Start of Dataset

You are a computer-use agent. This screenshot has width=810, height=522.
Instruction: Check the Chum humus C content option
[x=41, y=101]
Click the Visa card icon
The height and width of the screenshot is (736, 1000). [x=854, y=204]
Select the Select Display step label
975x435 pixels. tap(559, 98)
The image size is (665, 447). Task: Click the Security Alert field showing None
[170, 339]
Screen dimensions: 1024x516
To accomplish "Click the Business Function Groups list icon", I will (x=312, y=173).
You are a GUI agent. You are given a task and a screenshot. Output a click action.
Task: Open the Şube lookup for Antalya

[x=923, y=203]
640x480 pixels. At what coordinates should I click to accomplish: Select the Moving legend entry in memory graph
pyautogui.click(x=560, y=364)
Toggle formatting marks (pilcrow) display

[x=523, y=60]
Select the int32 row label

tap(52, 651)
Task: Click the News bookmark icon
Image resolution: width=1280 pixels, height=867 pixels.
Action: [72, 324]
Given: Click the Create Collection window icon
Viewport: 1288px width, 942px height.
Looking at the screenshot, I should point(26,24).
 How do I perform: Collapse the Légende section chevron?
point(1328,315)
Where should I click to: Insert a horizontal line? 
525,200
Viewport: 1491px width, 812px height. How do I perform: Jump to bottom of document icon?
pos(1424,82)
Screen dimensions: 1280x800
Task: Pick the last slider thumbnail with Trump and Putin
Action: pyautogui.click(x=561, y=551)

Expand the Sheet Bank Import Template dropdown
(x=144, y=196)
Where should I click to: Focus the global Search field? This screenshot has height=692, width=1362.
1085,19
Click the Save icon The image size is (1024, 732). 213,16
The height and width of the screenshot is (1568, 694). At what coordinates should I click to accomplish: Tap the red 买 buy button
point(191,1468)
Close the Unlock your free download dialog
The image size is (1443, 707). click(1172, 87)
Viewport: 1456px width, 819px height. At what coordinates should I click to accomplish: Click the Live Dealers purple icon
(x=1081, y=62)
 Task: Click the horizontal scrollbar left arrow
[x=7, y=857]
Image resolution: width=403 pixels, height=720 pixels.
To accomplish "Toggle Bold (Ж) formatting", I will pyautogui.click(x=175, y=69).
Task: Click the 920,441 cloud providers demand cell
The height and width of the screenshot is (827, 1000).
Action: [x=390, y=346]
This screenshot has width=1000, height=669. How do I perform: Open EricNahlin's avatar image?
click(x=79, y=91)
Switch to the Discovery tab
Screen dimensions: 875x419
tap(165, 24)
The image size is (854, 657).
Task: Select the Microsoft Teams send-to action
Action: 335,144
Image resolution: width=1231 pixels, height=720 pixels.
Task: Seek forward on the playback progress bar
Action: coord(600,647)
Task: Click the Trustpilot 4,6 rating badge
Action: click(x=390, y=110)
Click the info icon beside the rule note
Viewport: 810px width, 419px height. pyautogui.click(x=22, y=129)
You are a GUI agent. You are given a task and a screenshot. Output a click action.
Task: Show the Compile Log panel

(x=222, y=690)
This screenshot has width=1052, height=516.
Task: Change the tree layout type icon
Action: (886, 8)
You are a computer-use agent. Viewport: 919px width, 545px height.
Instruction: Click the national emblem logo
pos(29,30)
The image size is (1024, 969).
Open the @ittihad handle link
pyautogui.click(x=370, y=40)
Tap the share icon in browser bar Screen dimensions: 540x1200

End of Dataset

_Task goal_. Say the number of lines above that include "computer", and only that.

_Output of the task_. 2